• [TO DO]: Beginning with the line that holds "Wirtschaft (1218, 1421)", write out the remaining lines of the material exactly, the last line included.

____________

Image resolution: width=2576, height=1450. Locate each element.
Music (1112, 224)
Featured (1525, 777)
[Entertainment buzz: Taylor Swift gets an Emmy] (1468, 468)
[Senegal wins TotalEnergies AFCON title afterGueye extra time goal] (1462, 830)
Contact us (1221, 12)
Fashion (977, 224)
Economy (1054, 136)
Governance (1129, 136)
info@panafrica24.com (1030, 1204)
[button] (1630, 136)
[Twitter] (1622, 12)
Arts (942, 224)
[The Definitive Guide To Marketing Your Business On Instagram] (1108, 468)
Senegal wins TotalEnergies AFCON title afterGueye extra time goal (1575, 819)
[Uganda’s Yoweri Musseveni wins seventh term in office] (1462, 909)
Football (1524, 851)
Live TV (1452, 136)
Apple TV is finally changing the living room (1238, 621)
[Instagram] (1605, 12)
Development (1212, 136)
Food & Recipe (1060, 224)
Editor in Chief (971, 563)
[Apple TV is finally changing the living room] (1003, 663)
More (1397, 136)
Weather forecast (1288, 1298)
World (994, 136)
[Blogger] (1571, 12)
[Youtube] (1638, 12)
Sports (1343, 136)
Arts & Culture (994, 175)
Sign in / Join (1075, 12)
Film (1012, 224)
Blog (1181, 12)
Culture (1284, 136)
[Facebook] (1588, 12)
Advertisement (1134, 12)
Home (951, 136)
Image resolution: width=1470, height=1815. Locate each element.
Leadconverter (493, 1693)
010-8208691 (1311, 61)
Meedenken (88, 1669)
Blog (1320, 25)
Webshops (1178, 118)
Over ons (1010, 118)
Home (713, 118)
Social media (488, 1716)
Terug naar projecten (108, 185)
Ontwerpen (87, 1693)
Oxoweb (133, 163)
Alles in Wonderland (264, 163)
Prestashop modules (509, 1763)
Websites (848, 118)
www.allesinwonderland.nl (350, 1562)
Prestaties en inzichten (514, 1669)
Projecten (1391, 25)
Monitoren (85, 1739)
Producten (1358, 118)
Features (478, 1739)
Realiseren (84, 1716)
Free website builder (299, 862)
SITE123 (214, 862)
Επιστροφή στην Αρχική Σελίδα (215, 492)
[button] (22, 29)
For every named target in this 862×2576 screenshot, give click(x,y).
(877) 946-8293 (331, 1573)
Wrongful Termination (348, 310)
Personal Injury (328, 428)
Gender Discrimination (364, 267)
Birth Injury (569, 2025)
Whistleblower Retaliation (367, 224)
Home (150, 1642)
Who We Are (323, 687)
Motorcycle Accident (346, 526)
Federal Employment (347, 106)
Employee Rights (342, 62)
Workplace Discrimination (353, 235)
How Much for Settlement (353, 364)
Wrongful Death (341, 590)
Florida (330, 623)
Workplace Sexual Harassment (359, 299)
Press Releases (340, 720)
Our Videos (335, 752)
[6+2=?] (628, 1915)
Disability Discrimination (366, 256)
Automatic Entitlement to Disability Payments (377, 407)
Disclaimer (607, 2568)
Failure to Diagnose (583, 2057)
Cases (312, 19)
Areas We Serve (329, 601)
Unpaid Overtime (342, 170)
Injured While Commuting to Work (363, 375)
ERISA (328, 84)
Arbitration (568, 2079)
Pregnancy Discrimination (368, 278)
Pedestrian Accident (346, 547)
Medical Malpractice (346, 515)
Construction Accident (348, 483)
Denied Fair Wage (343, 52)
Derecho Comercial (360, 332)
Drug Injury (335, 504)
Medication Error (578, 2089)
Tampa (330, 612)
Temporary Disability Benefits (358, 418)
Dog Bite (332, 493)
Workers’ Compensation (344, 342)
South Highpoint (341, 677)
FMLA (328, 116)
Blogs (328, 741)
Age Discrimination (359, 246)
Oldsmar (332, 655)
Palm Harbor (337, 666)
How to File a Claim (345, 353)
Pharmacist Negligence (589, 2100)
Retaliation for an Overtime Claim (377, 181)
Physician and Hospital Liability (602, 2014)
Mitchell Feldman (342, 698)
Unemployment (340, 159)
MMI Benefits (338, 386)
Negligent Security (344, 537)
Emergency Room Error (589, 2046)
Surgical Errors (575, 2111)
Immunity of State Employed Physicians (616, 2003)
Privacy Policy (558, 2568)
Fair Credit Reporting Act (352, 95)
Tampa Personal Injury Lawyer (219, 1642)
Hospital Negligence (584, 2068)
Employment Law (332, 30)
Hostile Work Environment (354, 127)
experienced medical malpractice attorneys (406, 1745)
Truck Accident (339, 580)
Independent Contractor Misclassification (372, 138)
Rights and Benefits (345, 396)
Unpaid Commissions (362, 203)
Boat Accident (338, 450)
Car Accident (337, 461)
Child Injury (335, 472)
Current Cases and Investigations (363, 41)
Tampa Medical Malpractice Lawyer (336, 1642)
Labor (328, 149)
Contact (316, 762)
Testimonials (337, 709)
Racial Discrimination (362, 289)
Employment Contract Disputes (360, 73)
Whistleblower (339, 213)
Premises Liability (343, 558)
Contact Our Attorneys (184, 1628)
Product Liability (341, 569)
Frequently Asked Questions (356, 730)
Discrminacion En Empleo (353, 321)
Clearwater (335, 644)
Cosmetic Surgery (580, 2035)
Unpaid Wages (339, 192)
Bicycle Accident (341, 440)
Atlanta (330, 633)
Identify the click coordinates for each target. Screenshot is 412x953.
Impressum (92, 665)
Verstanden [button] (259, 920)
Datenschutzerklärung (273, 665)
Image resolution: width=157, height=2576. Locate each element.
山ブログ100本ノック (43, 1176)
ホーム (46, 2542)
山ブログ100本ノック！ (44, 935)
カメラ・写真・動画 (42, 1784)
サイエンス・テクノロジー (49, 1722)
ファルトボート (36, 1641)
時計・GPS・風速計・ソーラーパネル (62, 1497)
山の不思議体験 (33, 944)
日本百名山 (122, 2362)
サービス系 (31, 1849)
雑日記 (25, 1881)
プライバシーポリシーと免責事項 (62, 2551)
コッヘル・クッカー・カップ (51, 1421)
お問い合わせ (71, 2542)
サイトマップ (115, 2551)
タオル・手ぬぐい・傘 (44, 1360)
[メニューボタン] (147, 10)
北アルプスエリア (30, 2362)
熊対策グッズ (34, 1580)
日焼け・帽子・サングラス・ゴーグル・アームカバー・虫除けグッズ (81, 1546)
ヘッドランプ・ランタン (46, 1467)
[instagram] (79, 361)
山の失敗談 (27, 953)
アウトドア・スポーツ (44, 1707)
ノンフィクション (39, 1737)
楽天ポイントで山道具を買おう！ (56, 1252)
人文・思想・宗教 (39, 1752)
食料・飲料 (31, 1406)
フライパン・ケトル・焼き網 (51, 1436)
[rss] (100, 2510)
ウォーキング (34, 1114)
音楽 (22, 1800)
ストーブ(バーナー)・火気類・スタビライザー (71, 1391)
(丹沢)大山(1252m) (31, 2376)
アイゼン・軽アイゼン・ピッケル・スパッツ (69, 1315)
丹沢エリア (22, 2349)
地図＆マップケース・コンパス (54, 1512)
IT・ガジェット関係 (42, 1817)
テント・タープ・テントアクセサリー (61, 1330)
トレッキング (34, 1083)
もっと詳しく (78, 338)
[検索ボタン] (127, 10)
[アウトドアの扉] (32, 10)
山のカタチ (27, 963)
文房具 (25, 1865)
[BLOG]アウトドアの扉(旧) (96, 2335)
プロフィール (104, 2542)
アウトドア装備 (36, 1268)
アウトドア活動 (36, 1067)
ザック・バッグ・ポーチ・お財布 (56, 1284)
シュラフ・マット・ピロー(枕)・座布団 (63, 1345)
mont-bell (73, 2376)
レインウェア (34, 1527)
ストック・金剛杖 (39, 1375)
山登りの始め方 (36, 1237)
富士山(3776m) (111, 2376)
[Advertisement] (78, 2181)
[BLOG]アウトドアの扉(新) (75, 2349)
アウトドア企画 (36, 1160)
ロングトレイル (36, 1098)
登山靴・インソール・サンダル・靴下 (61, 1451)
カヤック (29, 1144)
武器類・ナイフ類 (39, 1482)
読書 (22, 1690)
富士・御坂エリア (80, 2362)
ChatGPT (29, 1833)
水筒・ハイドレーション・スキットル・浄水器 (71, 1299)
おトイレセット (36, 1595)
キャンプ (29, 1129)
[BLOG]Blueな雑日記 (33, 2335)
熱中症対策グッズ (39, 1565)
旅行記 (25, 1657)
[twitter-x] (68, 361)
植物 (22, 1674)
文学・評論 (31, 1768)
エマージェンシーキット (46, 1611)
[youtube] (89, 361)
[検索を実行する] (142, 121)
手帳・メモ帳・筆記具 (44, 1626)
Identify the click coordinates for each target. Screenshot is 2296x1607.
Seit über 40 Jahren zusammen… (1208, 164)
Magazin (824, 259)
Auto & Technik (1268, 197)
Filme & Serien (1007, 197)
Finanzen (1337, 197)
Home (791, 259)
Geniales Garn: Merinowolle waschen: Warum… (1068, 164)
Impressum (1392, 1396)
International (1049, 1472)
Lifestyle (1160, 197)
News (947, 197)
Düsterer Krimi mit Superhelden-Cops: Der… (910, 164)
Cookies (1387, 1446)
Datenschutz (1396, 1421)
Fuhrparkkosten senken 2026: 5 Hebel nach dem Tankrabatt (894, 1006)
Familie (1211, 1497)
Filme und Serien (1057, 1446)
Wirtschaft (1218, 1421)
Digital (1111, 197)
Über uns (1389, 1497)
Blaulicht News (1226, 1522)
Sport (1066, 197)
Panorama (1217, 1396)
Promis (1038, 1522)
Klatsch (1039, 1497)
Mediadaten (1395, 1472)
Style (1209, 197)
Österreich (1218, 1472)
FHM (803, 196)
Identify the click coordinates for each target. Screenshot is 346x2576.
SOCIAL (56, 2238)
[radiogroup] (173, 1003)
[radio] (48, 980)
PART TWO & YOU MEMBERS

____________

• [REPLY TO THE EXERCISE]:
Wirtschaft (1218, 1421)
Digital (1111, 197)
Über uns (1389, 1497)
Blaulicht News (1226, 1522)
Sport (1066, 197)
Panorama (1217, 1396)
Promis (1038, 1522)
Klatsch (1039, 1497)
Mediadaten (1395, 1472)
Style (1209, 197)
Österreich (1218, 1472)
FHM (803, 196)
Identify the click coordinates for each target. Screenshot is 346x2576.
SOCIAL (56, 2238)
[radiogroup] (173, 1003)
[radio] (48, 980)
PART TWO & YOU MEMBERS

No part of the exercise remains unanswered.